Lago Paola, Boccuzzo Giovanna, Garetti Elisabetta, Pirelli Anna, Pieragostini Luisa, Merazzi Daniele, Ancora Gina
Neonatal Intensive Care and Pathology, Azienda Ospedaliera di Padova, Padua, Italy.
J Matern Fetal Neonatal Med. 2012 Oct;25 Suppl 4:148-50. doi: 10.3109/14767058.2012.725973.
To ascertain the extent to which neonatal analgesia for invasive procedures has changed in the last 5 years since the publication of Italian guidelines.
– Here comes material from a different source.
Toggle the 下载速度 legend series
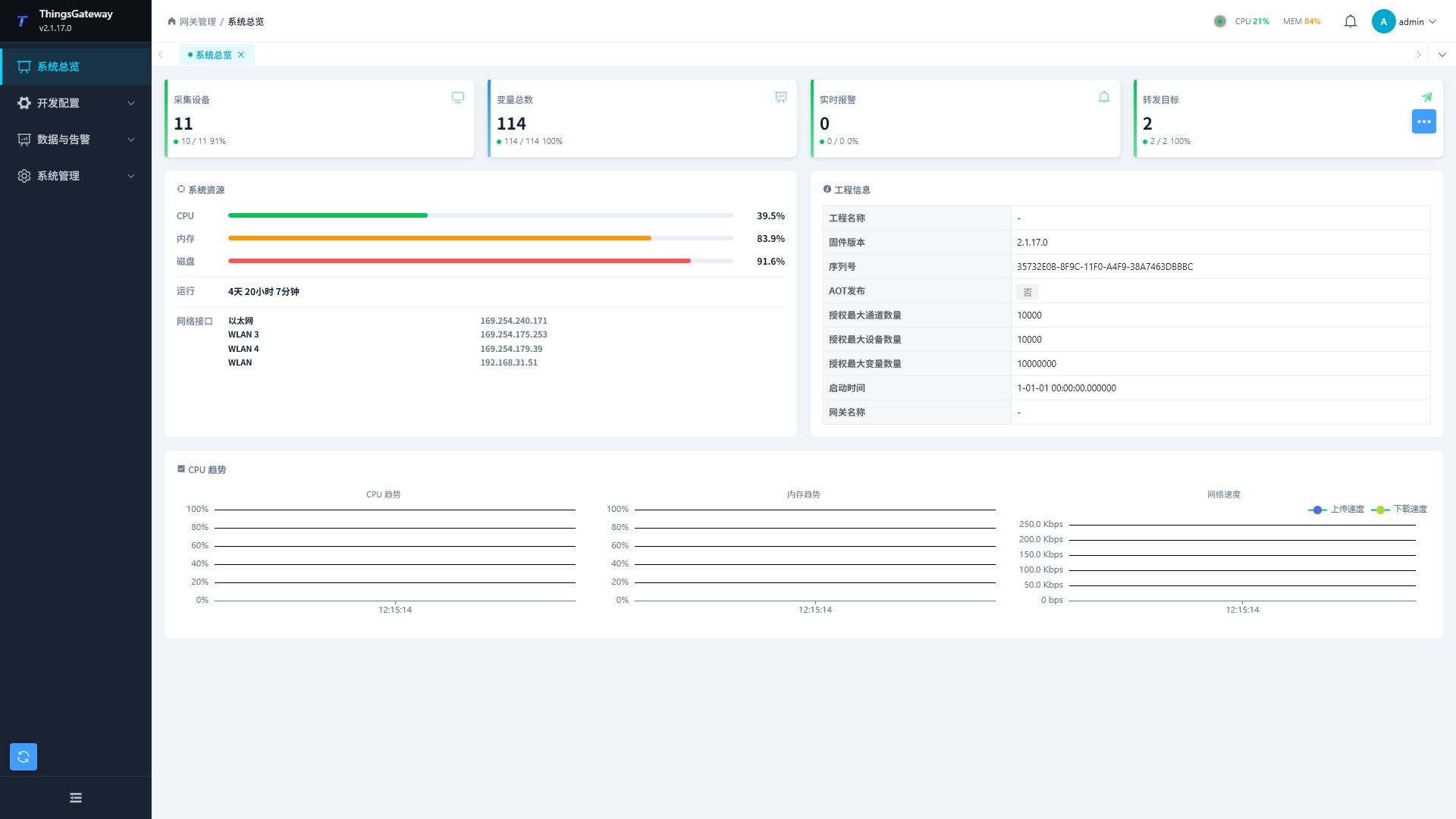The image size is (1456, 819). click(x=1399, y=510)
We compared survey data for the years 2004 and 2010 on analgesia policy and practices for common invasive procedures at Italian Neonatal Intensive Care Units (NICUs); 75 NICUs answered questionnaires for both years and formed the object of this analysis.
By 2010, analgesia practices for procedural pain had improved significantly for almost all invasive procedures (p < 0.05), with both non-pharmacological and pharmacological methods being adopted by the majority of NICUs (unlike the situation in 2004). The routine use of medication for major invasive procedures was still limited, however (35% of lumbar punctures, 40% of tracheal intubations, 46% during mechanical ventilation). Postoperative pain treatment was still inadequate, and 41% of facilities caring for patients after surgery did not treat pain routinely. Pain monitoring had definitely improved since 2004 (p < 0.05), but not enough: only 21 and 17% of NICUs routinely assess pain during mechanical ventilation and after surgery, respectively.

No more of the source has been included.